Updated May 2, 2026 | 09:24 PM IST

Summary​Individuals frequently experience recurrent symptoms such as bloated abdomen, abdominal pain, gas, diarrhea, or constipation, and normalize these symptoms over time or attribute them to "something they ate" or everyday stresses. Therefore, IBS remains undiagnosed for many years.
Irritable Bowel Syndrome: A Common Yet Underdiagnosed Condition

Credit: iStock

Irritable Bowel Syndrome (IBS) is a common but often overlooked gastrointestinal disorder; as a result, IBS is very prevalent, with less than 15% being diagnosed.

Individuals frequently experience recurrent symptoms such as bloated abdomen, abdominal pain, gas, diarrhea, or constipation, and normalize these symptoms over time or attribute them to "something they ate" or everyday stresses. Therefore, IBS remains undiagnosed for many years.
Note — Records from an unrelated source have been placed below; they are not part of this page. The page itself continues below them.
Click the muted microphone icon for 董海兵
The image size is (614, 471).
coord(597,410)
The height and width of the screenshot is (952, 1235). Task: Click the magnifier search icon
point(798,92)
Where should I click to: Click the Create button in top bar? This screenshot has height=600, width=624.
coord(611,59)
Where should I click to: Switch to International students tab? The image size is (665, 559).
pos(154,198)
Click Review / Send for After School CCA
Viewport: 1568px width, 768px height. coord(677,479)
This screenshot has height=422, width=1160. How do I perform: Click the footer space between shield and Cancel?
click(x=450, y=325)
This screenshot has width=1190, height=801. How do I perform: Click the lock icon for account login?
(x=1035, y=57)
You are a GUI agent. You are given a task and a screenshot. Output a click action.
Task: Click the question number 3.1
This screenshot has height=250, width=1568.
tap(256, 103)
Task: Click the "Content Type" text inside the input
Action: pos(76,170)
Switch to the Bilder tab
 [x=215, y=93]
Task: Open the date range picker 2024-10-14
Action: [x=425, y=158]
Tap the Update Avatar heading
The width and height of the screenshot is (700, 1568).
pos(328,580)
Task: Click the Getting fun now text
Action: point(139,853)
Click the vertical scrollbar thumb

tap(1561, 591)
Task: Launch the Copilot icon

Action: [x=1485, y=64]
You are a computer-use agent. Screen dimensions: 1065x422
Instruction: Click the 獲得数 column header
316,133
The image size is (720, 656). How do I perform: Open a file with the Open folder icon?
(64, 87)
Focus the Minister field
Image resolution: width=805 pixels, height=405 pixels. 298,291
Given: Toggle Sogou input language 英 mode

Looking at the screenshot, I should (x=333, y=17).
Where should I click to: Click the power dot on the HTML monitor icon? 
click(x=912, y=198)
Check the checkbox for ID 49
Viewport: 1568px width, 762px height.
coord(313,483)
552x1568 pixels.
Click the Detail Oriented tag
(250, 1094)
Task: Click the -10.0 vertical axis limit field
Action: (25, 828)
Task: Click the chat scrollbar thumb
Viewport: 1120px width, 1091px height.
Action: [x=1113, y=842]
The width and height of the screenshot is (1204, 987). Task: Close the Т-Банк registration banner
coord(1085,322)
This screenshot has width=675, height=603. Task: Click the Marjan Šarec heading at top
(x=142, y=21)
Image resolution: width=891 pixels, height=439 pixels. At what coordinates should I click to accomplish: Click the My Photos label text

Why Diagnosis Is Often Delayed

One reason for this delay in being diagnosed is that the symptoms occur intermittently. It is also important to note that the presentation of these symptoms is inconsistent and unpredictable; there may be episodes where the IBS can last many days, and then completely resolve, thus providing a false sense of relief. Therefore, many individuals choose to delay consulting with a physician due to their belief that the symptoms they are experiencing are not serious.

Stigma Around Digestive Health

Another contributing factor is that there is still a degree of reluctance or discomfort associated with discussing problems related to the gastrointestinal tract openly; this only further complicates under-reporting statistics.

A ‘Functional’ Disorder Adds to Confusion

Finally, IBS is a functional disorder. Therefore, routine diagnostic testing will not reveal any visible abnormalities. Many patients may assume that the symptoms they are experiencing are not "real" or are not significant enough to warrant seeking medical attention, even though the discomfort they experience can be quite significant and affect their daily lives.

If you continually ignore symptoms of IBS, it will hurt your quality of life, productivity, and mental health. If you have persistent discomfort, you are likely to develop anxious feelings about eating, socializing, and travelling. Furthermore, if you don't manage your symptoms, you may experience a combination of untreated IBS with one or more other illnesses that are either gastrointestinal or metabolic; consequently, establishing the correct diagnosis for your IBS will be increasingly difficult as time goes on.

Why Early Action Matters

It is of the utmost importance to identify and respond to early warning signs of IBS as quickly as possible. A thorough evaluation can rule out other illnesses and provide a pathway for appropriate management, including dietary modifications, stress management techniques, and, if necessary, medical treatment.

Once you address your IBS, you will experience better control of your symptoms and eliminate the long-term consequences of IBS, both physically and psychologically.